ユーレイはキライだよ

誰が袖 絵空

第1話

名声だの、芸術は長し、バカバカしい。私は、ユーレイはキライだよ。死んでも、生きてるなんて、そんなユーレイはキライだよ。

 どうやら私の脳ミソは壊れているらしい。死にたくなってその衝動に苦しんだり、何も出来なくてただ一日ベッドの上でボーっとして過ごした。当たり前に出来ていた歯磨きも、シャワーも食事も全然出来なくなった。心療内科に言わせれば、被虐待児のヤングケアラーで鬱病ということになるらしい。けど、なんだかそんな言葉で自分の人生を片付けてしまうのも嫌だった。ただ、間違いなく母親に否定され続けて来た事は事実なので余計むかっ腹がたった。

 その母親から逃げる様に私は幻想の世界の住人として暮らした。専ら本を読んで居た様に思う。今も元気な時は読むけれど。少なくとも幼少期から一日三冊は読んで居た。文学も文芸もライトノベルも何でも読んだ。私は日本語において自信を持っていたし、事実ずば抜けて同年代の中でも成績が良かった。だからだと思う。文字を書こうと思ったのは。

 今の何も出来ない私には、時間という壁が刻一刻と迫っていて、それなのに自分はベッドから起き上がる事すら壁に感じてこのままだと圧死させられるのは確実だ。だから、抜け道を探して、自分が何か特別になればと、社会のレールの外で生きていければと、せめて誰かには認められたいとそう思ったのだ。

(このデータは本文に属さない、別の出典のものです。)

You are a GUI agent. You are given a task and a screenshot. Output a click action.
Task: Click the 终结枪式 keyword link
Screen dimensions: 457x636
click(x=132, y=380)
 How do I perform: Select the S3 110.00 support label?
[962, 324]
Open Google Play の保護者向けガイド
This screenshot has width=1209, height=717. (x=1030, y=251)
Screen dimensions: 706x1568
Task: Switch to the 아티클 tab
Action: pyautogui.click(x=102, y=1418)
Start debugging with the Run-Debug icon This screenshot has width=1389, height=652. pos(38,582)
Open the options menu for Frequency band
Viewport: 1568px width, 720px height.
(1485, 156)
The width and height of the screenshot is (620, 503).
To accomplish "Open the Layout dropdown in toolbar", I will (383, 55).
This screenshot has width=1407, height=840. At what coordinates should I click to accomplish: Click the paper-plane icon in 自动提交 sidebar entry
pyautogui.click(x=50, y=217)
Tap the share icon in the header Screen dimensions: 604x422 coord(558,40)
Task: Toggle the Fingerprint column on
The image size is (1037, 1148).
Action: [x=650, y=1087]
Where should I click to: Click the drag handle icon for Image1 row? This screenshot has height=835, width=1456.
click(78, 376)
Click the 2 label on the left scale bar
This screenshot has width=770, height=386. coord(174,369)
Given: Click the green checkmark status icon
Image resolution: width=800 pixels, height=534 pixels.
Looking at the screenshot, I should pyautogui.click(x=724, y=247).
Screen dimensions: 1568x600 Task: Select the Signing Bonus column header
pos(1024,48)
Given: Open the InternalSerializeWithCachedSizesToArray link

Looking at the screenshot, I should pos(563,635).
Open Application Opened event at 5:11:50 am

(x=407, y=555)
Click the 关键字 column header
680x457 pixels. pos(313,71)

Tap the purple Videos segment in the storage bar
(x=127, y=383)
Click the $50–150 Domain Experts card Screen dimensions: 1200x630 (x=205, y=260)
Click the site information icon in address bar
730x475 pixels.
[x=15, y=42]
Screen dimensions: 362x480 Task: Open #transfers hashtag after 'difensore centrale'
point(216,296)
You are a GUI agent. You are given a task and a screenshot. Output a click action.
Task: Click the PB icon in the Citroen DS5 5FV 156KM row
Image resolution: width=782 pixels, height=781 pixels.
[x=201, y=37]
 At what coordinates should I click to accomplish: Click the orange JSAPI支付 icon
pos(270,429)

 そして、電撃大賞を見つけた。八万字から十二万字。期限も丁度良い。だから私は小説を書き始めた。キャラクターを作り、設定を決め、これは面白い物が書けるぞと思った。そして、執筆に取り掛かり思い知らされた。キャラクターが動かないのだ。心情描写が出来ないのだ。

 私には無かったのだ。このドロドロしたものが詰まっていると思った心という場所はただの伽藍だった。当たり前だ。私自身に軸なんて無いんだから。私の壊れた脳ミソは最早何も出力してくりゃしなかった。勝手に死にたいって感情が湧き出て、抗うつ薬しか縋る物が無くて、その脳ミソを薬でいじくられる感覚に躊躇いも無かった。自我なんてとうに何処かに置いて来た。そのくせ自分は天才だからと思い込んで居た。いや、壊れる前は天才だったと思わせてくれ。せめて。あの頃書いた物は、同級生に褒められた物はもう何処かに無くなってしまったけれど。

 ユーレイが私を嫉妬させる。ウラジミールナブコフみたいに偏愛を書きたかった。谷崎潤一郎みたいに狂愛を書きたかった。今の自分にはそんなものどこにもありやしない。結局の所、私は社会の脱落者でしか今の所無いのだ。未来の自分なんて想像もつかない。ただの凡愚だ。

 この日記だけは公開しようと思う。デジタルタトゥーとして残るだろう。もしかしたらただの黒歴史として私の中に残るだけかも知れない。何にせよ言える事は、ユーレイはキライだよ。